Brief 1: From the passage on clothing, return the stretch from "This shift started" through "not very often.".
Brief 2:
Answer these questions using the passage on clothing:
(a) What was the writer's waistline when morbidly obese?
(b) At around what weight did the writer start tucking shirts into pants?
(c) Which kind of clothing stayed the writer's nemesis?

Passage provided:
start

I’ve noticed an evolutionary shift in my attitude toward clothing over the last several years. When I was morbidly obese, clothing’s only function was to hide me, an impossible task given my 47-inch waistline and 57-inch hips. Back then, I shopped online and hoped for the best. But as I got smaller, I started to view clothing as less functional and more of an extension of my personality. I even dared to dress in things beyond my signature color, black.
This shift started before I reached goal, at around 180 pounds, when I dared to go sleeveless for the first time in several years. At around 170, I tucked my shirts into my pants. And then at 145, I bought a tankini. It felt almost scandalous!
However, as I tried on and bought various kinds of dresses, shirts, capris and undergarments, my one clothing nemesis continued to be jeans. I’d worn them once in awhile during those times in my life when I weighed in the 100s, but never when I weighed more than 200. In my mind, jeans magnified each of my waist-down flaws – loose skin, flat butt, wide hips, saddlebags, too-long legs…the list went on and on. I wore jeans, but reluctantly and not very often.

end

Provided material:
start

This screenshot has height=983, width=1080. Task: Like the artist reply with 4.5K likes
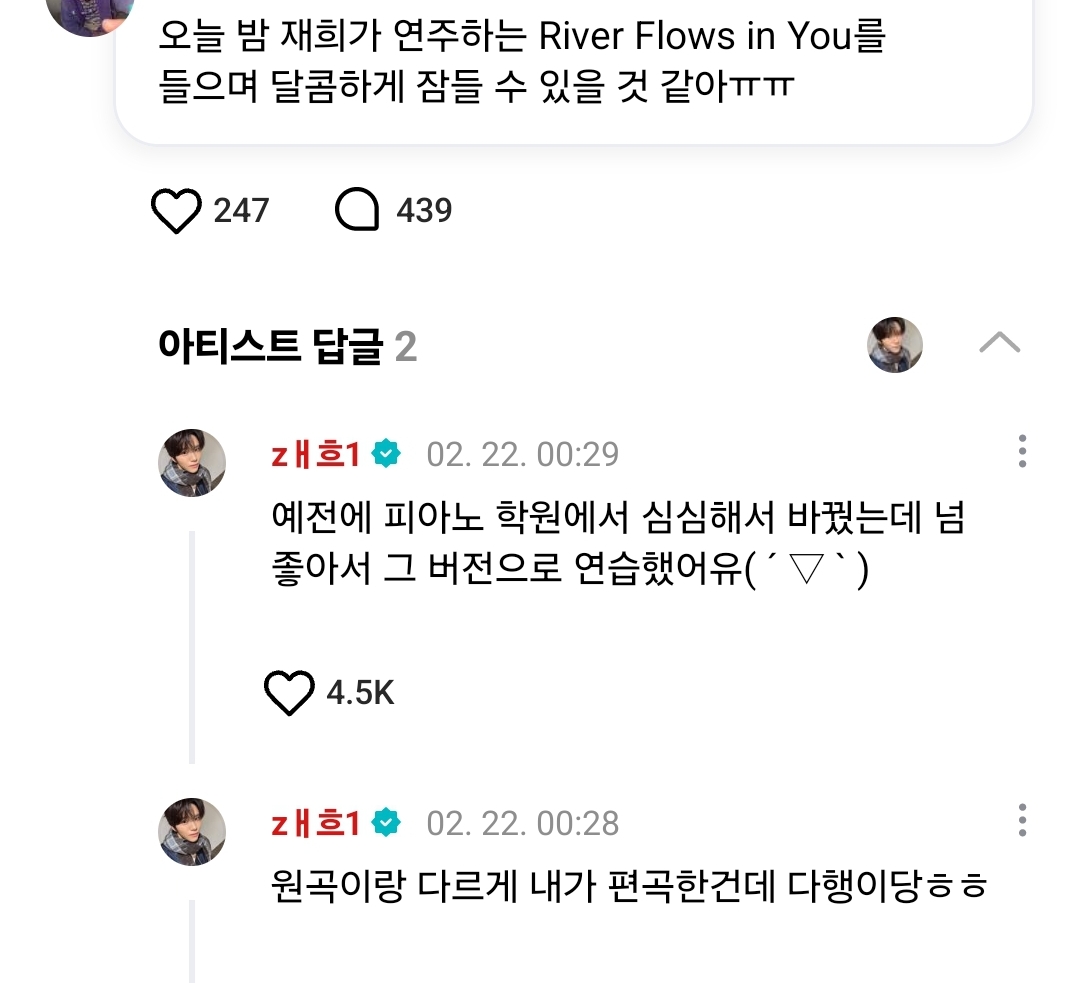coord(289,692)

end

Exercise response 1:
This shift started before I reached goal, at around 180 pounds, when I dared to go sleeveless for the first time in several years. At around 170, I tucked my shirts into my pants. And then at 145, I bought a tankini. It felt almost scandalous!
However, as I tried on and bought various kinds of dresses, shirts, capris and undergarments, my one clothing nemesis continued to be jeans. I’d worn them once in awhile during those times in my life when I weighed in the 100s, but never when I weighed more than 200. In my mind, jeans magnified each of my waist-down flaws – loose skin, flat butt, wide hips, saddlebags, too-long legs…the list went on and on. I wore jeans, but reluctantly and not very often.

Exercise response 2:
(a) 47 inches
(b) Around 170 pounds
(c) Jeans